» WHAT IS BEING ASKED:
Show each line of the data below that contains the string "should", copied in full. Matches must agree in case.

*** PROVIDED INFORMATION

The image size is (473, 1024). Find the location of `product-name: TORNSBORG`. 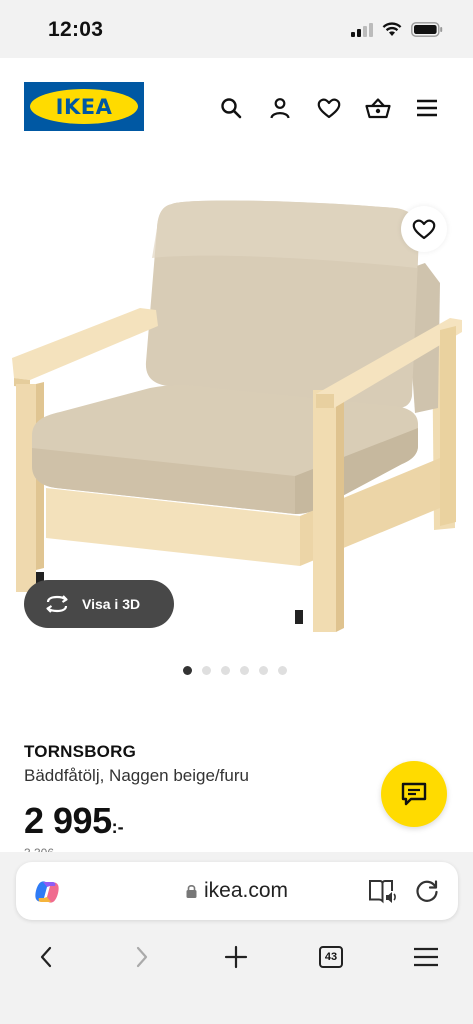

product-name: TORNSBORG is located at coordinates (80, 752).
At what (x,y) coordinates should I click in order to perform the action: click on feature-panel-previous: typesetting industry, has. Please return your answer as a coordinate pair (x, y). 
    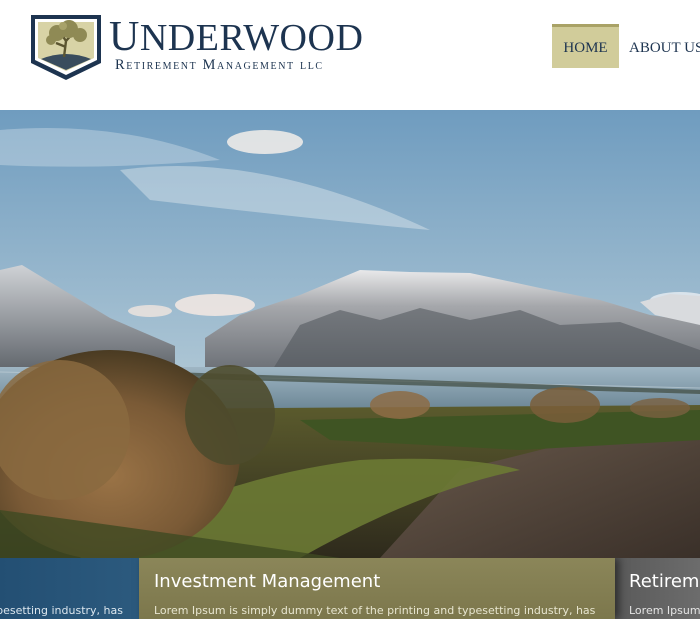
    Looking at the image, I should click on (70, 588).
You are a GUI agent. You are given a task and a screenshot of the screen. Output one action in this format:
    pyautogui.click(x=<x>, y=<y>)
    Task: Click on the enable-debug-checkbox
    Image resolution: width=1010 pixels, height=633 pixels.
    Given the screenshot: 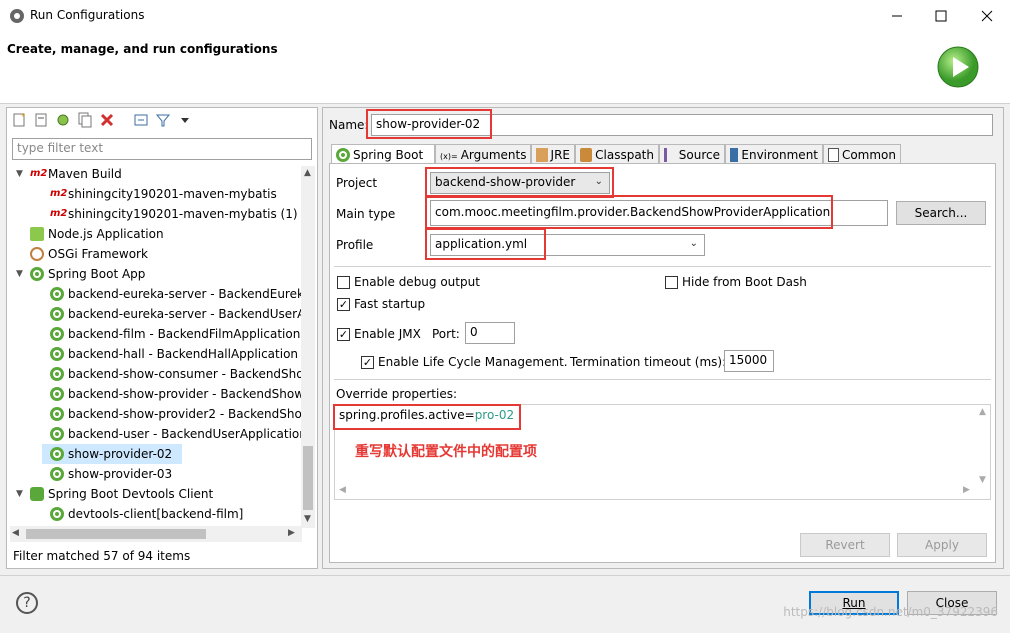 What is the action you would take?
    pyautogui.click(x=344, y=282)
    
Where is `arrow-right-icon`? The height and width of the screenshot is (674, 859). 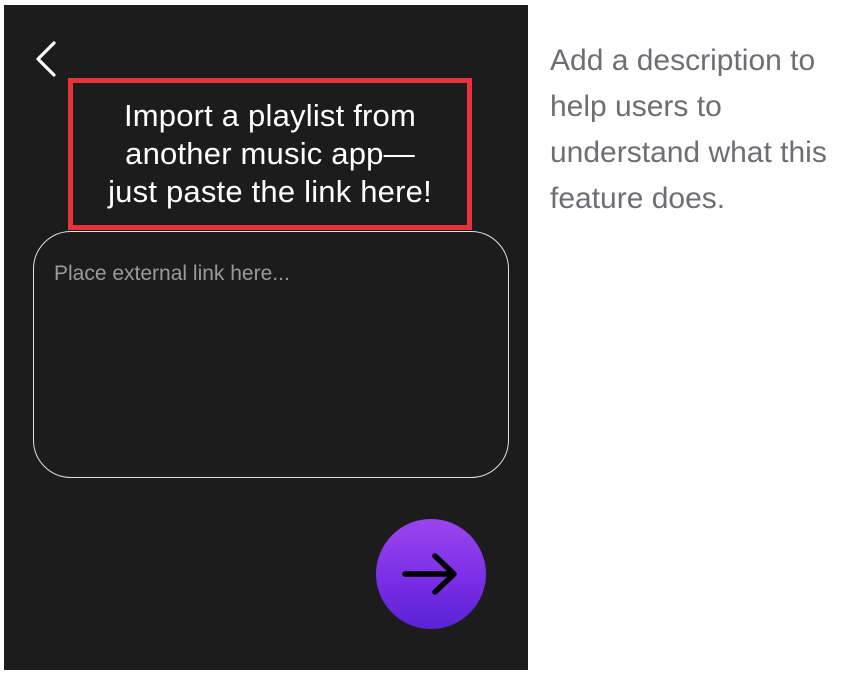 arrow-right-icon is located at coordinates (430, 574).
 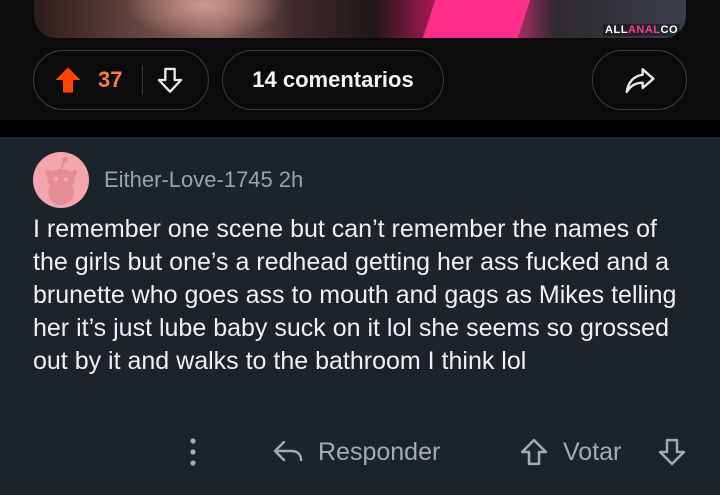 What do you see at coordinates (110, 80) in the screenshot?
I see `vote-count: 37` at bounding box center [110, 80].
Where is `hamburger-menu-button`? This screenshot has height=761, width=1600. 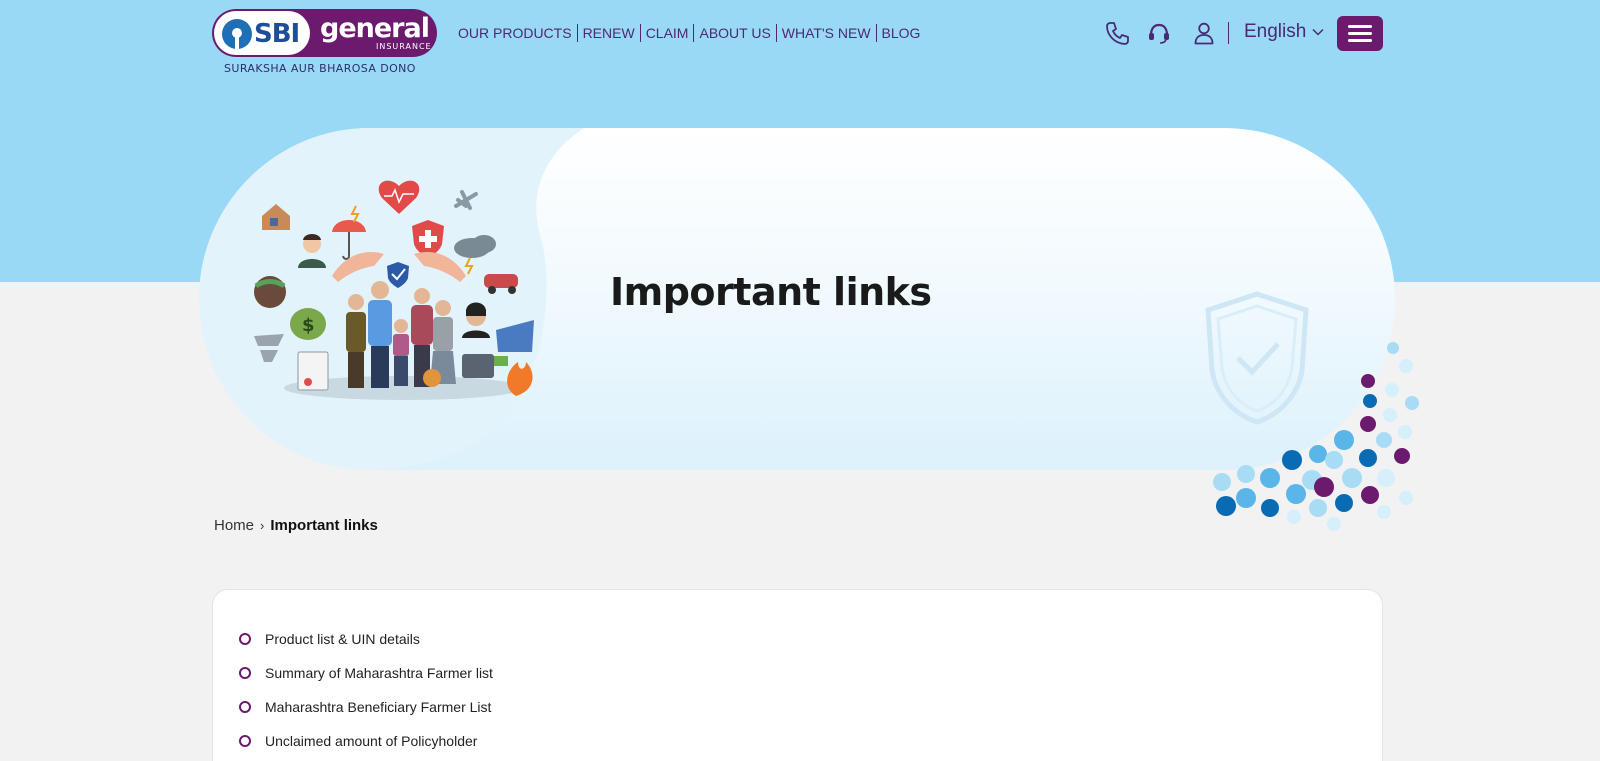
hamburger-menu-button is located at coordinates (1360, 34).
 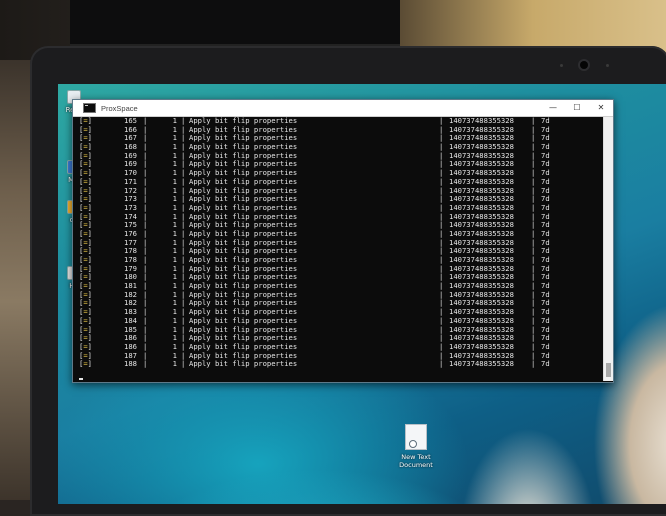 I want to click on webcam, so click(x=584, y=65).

******

» YOUR RESPONSE:
At what (x,y) coordinates should I click in order to perform the action: click on feature-panel-previous: typesetting industry, has. Please return your answer as a coordinate pair (x, y). 
    Looking at the image, I should click on (70, 588).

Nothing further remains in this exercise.